L'UFC QueChoisir a publié une étude sur le déploiement du Haut et du Très Haut Débit. Le Plan France Très Haut Débit permet de supprimer la fracture numérique en haut débit et offre une capacité chimérique pour son déploiement en très haut débit. L'association en appelle à l'Etat et à l'ARCEP pour revoir le plan.

L'association de consommateurs UFC-QueChoisir a publié une étude sur l'état du déploiement en Internet Haut et Très Haut Débit.

La fracture numérique augmentée par le très haut débit

Le Plan Très Haut Débit en 2010, prolongé par le Plan France Très Haut Débit en 2012, devait réduire la fracture numérique en haut débit en couvrant les zones moins denses, notamment avec le déploiement du VDSL. Mais la fracture reste nette dans les zones rurales. Ainsi, 7,5 millions de consommateurs, soit 11% de ces derniers, ne peuvent profiter d'un Internet Haut Débit de qualité (<3 Mbps). Ainsi, dans les communes de moins de 1000 habitants, moins des 2/3 des consommateurs peuvent accéder au très haut débit.

En effet, le VDSL a été déployé dans des villes et des zones déjà bien desservies en ADSL tandis que les réseaux en fibre optique sont déployés dans les zones très ou moyennement denses. Ainsi, les départements les moins fournis en Internet sont la Meuse, la Guyane et la Creuse, avec des taux de mal couverture autour de 30%, tandis que les départements les plus couverts en très haut débit sont Paris (99,8%), les Hauts-de-Seine (93,6%) et le Rhône (87,6%).

Un Plan France Très Haut Débit famélique

L'UFC-QueChoisir est revenu sur le Plan Très Haut Débit. Cette opération de coordination des déploiements très haut débit doit permettre d'atteindre 100% du territoire en THD d'ici 2022 dont 80% en fibre FTTH. L'association évoque une situation inatteignable pour le premier objectif et illusoire pour le second. Au rythme du déploiement actuel, elle estime réalisable en 2035, soit 13 ans de retard.

L'UFC-QueChoisir demande à l'Etat à renoncer au sacro-saint FTTH pour la couverture en THD pour en terminer avec le déploiement du Haut Débit pour tous. L'association demande l'affectation des ressources financières pour la couverture en HD des zones mal deservies avec des solutions comme la montée en débit des sous-répartiteurs (NRA-MeD) avec le VDSL ou des solutions alternatives au cuivre (4G Fixe).

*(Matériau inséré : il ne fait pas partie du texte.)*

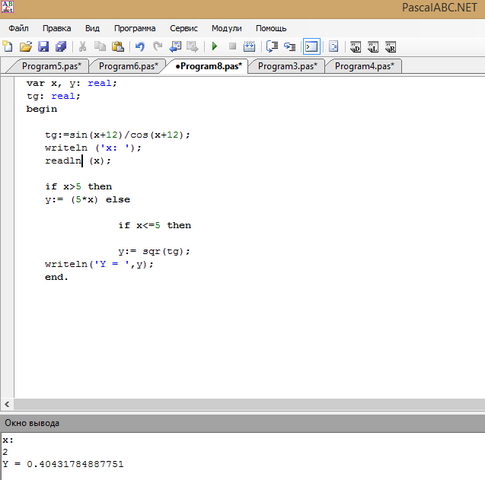Stop program execution with the square icon

232,46
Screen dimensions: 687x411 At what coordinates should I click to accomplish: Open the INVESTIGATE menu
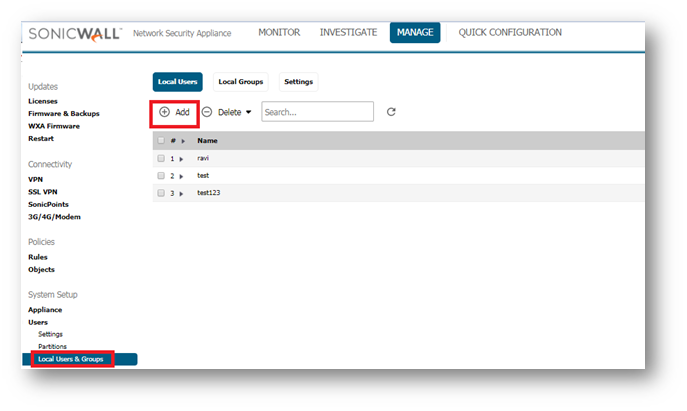point(348,33)
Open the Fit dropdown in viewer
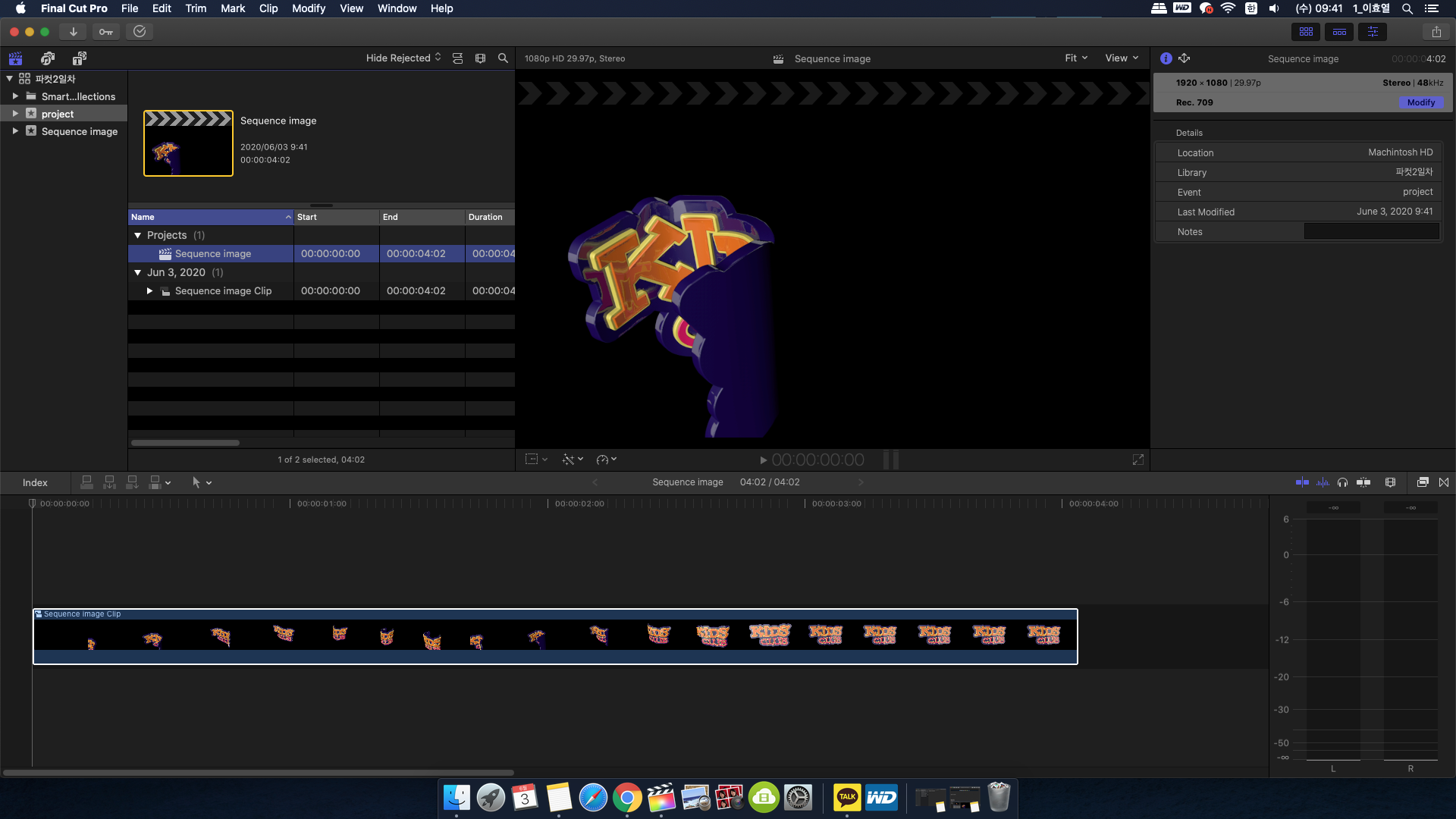The width and height of the screenshot is (1456, 819). [1075, 58]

Une fracture numérique aujourd'hui, une facture plus importante demain

Avec le retard pris dans les déploiements des réseaux fibre, les opérateurs pourraient trouver une manne d'argent dans les abonnements DSL. Certains acteurs de l'Etat demandent la hausse du tarif du dégroupage et de la location de la ligne pour financer le déploiement de la fibre. Or les offres ADSL servent de référence pour les offres fibre. Si la grande majorité des acteurs n'ont pas augmenté le tarif de leur abonnement en fibre par rapport au DSL, une hausse des tarifs DSL lancerait une augmentation du tarif en fibre.

De plus, le coût d'accès à la fibre (18,23%) est deux fois plus important que le coût d'accès au cuivre pour le DSL (9,45€). Cette différence des locations d'accès peut expliquer les différences de prix pratiqués par certains acteurs (Orange et la majoration Fibre de 5€/mois), même si elle est compensée par certains services.

Au final, l'association de consommateur demande à l'ARCEP de mener une analyse prospective sur l'évolution à long terme des tarifs d'accès à l'Internet avec le déploiement de la fibre FTTH et de l'évolution du coût d'accès au cuivre et au gouvernement de prioriser les déploiements, en particulier fibre, dans les zones mal couvertes en DSL. Elle demande également de retirer le projet de hausse des tarifs du cuivre.